The market has been very volatile over the past few months. It’s also evident that increasing interest rates and the uncertainty in Ukraine has caused growth stocks to fall much more heavily than dividend stocks. Because of this, many investors are wondering whether it’s time to leave growth stocks behind. I believe it’s time to lean into growth stocks and accumulate as many shares of excellent companies as possible. In this article, I’ll discuss three stocks on my buy list.
This is still my top growth stock
If I could only buy one TSX growth stock for the rest of my life, it would likely be Shopify (TSX:SHOP)(NYSE:SHOP). The penetration of the e-commerce into the global retail industry has greatly accelerated over the past couple years. However, even despite the massive surge in online sales, many large areas still have low amounts of penetration. This suggests that the e-commerce industry could continue to grow significantly from here.
Within the e-commerce industry, Shopify has already emerged as a top player. In Q2 2021, the company surpassed Amazon for the first time in terms of monthly customer traffic. Over that period, Shopify saw an average of 1.16 billion monthly unique users. Amazon’s marketplace recorded an average of 1.10 billion monthly unique users over the same period. Year to date, Shopify stock has fallen 54%. This gives investors an excellent opportunity to accumulate shares at a massive discount.
I’m still building this position
Brookfield Renewable (TSX:BEP.UN)(NYSE:BEP) is a company that I held in 2019, before selling off the position in order to fund a purchase in one of my other growth stocks. However, despite that decision to sell, I still truly believed in the company’s long-term prospects. That’s why in early 2021, I decided to slowly start buying shares in this company. However, since then, the stock has generally traded in a downwards fashion. Depending on how you look at that, it could be seen as both bad and good. I prefer the latter.

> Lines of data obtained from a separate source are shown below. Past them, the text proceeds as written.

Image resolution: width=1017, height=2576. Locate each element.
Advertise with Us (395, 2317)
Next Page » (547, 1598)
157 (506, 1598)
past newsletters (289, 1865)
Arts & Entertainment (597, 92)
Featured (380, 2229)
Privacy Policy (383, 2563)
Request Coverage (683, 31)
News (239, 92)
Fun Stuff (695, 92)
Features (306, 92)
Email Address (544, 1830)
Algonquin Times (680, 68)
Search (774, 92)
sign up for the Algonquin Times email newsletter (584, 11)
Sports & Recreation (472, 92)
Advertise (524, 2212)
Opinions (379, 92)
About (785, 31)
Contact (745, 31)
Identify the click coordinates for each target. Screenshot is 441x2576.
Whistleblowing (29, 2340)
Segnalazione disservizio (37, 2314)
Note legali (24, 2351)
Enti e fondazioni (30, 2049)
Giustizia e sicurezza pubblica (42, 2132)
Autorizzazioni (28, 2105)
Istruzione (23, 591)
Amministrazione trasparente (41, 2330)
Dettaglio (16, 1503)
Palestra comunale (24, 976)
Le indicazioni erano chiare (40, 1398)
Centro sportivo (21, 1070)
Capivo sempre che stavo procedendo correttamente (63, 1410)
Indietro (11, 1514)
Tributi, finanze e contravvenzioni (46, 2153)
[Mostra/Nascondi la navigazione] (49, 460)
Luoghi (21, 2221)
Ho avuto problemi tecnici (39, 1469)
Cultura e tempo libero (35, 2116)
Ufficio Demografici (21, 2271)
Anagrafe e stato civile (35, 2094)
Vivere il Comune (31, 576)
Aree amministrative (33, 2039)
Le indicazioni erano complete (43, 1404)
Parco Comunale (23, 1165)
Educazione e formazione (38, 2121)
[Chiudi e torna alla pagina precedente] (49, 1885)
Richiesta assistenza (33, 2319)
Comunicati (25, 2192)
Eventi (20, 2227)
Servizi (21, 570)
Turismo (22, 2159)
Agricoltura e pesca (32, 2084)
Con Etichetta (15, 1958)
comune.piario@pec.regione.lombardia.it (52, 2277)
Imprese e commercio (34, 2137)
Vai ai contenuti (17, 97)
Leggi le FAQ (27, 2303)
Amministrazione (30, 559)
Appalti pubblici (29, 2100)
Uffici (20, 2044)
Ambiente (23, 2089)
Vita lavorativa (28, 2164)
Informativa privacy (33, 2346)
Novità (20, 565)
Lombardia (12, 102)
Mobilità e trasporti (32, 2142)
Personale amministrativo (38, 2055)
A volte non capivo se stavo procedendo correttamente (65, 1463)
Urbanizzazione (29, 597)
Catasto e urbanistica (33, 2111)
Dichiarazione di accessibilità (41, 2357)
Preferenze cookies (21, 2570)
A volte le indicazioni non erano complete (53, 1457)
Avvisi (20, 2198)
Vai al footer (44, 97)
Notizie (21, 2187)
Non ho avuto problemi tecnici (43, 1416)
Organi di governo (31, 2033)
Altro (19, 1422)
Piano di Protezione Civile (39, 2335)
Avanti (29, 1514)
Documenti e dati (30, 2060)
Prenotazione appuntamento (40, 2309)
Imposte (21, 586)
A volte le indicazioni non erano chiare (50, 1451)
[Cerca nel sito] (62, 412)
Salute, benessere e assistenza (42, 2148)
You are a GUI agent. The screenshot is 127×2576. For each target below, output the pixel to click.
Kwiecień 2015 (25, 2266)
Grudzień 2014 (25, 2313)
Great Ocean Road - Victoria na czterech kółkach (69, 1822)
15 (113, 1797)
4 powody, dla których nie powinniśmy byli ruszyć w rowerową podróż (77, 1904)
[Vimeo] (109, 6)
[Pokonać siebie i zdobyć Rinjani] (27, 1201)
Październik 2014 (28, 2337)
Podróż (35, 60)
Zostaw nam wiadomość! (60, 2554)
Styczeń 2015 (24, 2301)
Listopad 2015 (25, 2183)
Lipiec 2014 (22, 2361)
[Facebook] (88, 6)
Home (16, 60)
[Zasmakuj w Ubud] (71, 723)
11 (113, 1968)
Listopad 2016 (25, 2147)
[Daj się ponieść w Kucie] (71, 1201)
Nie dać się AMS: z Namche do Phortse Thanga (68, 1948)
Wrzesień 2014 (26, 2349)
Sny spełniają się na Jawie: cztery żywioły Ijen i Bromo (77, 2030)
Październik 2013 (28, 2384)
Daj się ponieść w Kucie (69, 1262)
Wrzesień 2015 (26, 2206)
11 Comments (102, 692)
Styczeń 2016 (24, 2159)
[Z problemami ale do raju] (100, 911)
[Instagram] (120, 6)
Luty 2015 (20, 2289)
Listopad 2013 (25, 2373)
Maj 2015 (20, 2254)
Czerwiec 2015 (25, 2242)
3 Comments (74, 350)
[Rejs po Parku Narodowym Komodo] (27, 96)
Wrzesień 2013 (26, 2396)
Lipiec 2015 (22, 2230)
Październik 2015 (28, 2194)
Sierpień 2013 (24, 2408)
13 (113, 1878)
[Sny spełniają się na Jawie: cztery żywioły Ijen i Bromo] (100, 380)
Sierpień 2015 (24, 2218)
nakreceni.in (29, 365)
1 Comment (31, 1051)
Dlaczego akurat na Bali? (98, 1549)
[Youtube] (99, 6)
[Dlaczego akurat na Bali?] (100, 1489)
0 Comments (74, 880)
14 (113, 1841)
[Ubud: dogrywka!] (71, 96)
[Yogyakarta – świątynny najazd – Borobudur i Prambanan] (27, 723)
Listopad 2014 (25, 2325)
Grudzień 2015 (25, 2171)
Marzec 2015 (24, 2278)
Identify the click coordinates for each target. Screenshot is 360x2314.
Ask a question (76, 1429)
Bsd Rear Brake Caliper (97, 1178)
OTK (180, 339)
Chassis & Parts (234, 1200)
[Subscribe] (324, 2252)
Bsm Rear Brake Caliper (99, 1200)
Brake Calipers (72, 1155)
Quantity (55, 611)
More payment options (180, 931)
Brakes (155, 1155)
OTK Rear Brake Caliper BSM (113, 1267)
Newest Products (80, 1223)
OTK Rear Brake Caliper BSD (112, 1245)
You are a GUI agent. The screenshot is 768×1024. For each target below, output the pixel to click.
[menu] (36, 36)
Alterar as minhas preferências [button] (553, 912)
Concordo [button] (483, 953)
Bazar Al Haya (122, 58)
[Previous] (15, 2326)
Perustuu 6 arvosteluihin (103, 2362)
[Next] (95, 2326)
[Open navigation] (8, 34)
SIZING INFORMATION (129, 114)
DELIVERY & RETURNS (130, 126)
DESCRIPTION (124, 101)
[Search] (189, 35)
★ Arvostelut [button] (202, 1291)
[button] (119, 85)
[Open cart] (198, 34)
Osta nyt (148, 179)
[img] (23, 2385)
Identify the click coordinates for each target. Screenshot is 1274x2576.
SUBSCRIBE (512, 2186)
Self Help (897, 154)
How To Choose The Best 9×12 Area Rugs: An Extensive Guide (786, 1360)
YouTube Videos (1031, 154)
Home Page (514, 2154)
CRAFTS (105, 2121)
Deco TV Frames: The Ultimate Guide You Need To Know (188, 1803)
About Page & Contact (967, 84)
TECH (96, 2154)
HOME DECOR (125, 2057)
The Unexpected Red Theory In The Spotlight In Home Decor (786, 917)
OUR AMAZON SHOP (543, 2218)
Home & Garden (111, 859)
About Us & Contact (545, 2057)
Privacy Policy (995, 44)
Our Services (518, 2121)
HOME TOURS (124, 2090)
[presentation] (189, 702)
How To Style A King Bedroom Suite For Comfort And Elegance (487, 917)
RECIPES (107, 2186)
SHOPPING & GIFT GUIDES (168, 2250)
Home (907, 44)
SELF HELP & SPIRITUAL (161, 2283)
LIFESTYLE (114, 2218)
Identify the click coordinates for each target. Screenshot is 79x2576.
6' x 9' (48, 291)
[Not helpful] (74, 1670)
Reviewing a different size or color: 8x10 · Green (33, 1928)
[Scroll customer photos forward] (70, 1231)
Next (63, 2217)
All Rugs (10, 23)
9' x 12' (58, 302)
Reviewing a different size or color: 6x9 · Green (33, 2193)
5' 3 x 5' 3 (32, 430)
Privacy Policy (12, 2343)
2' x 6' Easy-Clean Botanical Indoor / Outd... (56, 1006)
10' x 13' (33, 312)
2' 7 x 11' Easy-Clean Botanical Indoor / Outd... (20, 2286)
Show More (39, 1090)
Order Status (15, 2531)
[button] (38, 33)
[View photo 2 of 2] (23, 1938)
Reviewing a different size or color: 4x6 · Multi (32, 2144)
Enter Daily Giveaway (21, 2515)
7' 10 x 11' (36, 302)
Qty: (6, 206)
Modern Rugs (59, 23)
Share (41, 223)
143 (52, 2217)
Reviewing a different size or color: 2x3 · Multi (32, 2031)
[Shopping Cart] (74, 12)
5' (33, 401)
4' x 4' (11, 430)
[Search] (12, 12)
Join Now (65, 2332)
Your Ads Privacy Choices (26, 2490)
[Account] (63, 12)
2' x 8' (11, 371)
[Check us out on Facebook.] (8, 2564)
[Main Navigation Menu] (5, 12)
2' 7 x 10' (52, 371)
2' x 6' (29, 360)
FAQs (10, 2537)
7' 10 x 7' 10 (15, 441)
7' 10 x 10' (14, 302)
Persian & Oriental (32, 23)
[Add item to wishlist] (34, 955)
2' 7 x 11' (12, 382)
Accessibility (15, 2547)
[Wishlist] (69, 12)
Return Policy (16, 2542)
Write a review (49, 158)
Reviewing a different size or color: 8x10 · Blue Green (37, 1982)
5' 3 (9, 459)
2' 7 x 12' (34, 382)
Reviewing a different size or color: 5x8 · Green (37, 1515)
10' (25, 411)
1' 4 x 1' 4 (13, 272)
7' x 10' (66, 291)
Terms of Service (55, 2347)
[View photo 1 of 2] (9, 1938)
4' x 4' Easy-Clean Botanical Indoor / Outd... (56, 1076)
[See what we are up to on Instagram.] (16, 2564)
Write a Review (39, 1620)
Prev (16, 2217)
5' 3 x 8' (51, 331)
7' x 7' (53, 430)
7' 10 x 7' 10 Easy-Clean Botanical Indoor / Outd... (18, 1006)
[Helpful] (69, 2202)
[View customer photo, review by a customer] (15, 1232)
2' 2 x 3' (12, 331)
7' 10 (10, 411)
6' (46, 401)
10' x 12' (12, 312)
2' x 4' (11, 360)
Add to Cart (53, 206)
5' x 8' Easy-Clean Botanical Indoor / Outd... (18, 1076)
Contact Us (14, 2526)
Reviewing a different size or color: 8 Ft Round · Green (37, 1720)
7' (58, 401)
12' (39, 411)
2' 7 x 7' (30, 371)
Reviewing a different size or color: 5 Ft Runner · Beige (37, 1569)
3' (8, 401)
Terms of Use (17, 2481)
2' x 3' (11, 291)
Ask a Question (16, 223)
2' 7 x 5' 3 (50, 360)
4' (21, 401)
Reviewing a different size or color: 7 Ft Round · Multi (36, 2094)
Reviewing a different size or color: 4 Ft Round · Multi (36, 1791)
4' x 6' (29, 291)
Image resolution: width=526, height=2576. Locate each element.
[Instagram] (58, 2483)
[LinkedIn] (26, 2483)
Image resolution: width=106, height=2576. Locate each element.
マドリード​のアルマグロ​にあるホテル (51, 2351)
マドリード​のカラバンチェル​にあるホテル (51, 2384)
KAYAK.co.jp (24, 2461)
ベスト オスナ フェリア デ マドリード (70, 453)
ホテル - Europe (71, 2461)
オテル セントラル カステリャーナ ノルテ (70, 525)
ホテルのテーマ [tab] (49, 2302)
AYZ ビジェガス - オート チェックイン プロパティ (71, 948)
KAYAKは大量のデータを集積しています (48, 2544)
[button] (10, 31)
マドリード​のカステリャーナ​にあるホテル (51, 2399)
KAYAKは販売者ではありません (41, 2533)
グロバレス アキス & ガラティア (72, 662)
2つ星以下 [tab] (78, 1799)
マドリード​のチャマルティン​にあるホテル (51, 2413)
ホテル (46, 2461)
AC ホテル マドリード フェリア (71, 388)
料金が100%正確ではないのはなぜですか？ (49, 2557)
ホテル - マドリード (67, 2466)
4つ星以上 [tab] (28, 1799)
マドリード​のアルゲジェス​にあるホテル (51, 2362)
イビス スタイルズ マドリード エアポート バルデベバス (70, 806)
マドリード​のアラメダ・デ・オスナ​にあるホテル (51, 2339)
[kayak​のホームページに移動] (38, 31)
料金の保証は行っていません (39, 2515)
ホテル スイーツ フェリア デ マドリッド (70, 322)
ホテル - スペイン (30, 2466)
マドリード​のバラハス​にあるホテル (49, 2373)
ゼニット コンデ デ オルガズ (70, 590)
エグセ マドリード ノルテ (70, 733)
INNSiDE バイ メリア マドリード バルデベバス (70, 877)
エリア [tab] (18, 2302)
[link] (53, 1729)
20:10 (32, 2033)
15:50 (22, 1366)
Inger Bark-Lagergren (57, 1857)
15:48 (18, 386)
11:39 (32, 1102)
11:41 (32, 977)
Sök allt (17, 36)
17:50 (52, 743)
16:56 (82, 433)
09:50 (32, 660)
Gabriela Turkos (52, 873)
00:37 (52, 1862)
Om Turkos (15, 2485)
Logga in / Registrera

Brookfield Renewable is one of the largest producers of renewable energy in the world. It operates a portfolio of assets capable of generating more than 21,000 MW of power. The company also boasts a massive development pipeline, which features an estimated future generation capacity of 62,000 MW. That would cement Brookfield’s position atop the renewable energy industry. Renewables are only growing in popularity among investors and in terms of consumer demand. Investors should welcome this opportunity to buy shares at depressed prices.
This stock could be massive
Topicus.com (TSXV:TOI) is a company that greatly interests me. Until last year, it was a subsidiary of Constellation Software. Like its former parent company, Topicus is an acquirer of vertical market software businesses. It follows a very similar playbook to Constellation, which bodes well for its future. However, even more interesting, is that Constellation continues to play an important role in Topicus’s business operations. Six members of the Topicus board of directors are executives from Constellation Software.
Obviously, it’s hard to say that Topicus can replicate the same success that Constellation Software has experienced in the stock market. However, the fact that it operates in the same industry and can lean on Constellation’s vast wealth of experience is very promising. Investing in this company could be seen as turning back the clock on a massively successful Canadian growth stock.